A week later, the news arrived. It came on the wings of a panicked merchant ship fleeing from Westeros. Brandon Stark, heir to Winterfell, had ridden to King's Landing demanding the return of his sister Lyanna and had been arrested for treason. His father, Lord Rickard Stark, was summoned to court to answer for his son. In a trial by combat orchestrated by the Mad King, Rickard Stark was cooked alive in his own armor while Brandon was forced to watch, strangling himself to death trying to reach a sword just beyond his grasp.
King Aerys had then demanded that Jon Arryn surrender his wards, Robert Baratheon and Eddard Stark. The Lord of the Eyrie had refused. He had called his banners.
The war was on.
Valerius stood on the ramparts of his headquarters in Myr, looking out at the setting sun. The sky was the color of blood and bruises. Below him, in the courtyard of the Forge, his new army, two thousand strong, stood assembled. They were equipped with the first of Master Valerius's innovations. Their armor was lighter, their swords sharper, their discipline absolute. They were not a rabble of sellswords. They were a legion.
Lyra stood beside him. "The ravens have flown," she said quietly.
"Yes," Valerius replied, a grim smile on his lips. "The puppets have begun their dance."
He turned and addressed his soldiers, his voice amplified by a subtle trick of airbending, carrying to every corner of the courtyard.
"Soldiers of the Unseen! For years, we have been shadows. Today, we step into the light! Across the sea, a kingdom tears itself apart. The old powers are dying! They fight for honor, for vengeance, for a rusty iron chair. They fight for the past. We… we will fight for the future!"

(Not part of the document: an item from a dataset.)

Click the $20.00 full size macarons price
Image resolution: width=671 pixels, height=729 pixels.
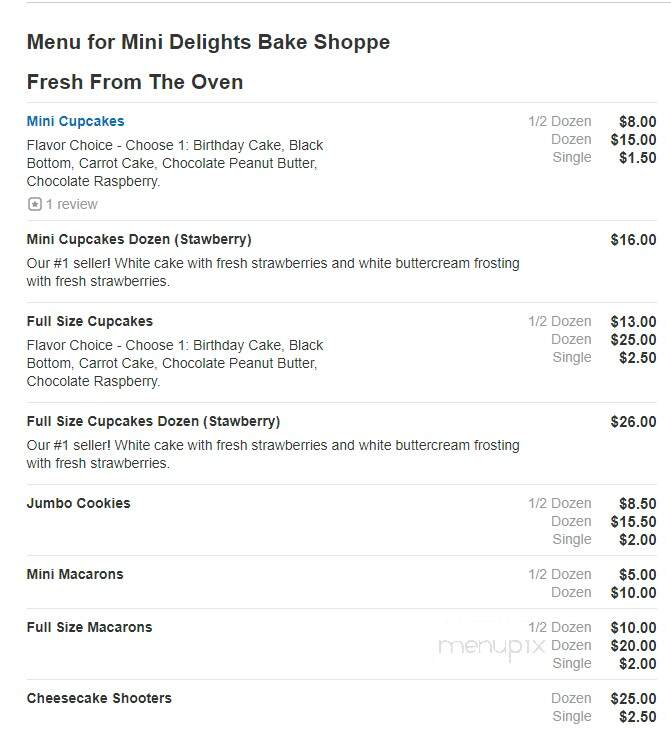point(633,646)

"They call this the War of the Usurper," he roared, his voice now a clap of thunder. "Let them! While they are busy usurping each other, we will build a new world from the ashes of the old! We sail for Westeros not as mercenaries, but as architects of a new age! Sharpen your steel, ready the ships! We go now to carve our own kingdom from the heart of their war!"
A roar erupted from two thousand throats, a sound of disciplined fury, of loyalty, of a belief in the young Shadow Lord who stood before them. It was the sound of a new power, ready to be unleashed upon a world that had no idea it was coming. The game had begun, and Valerius had just made his opening move.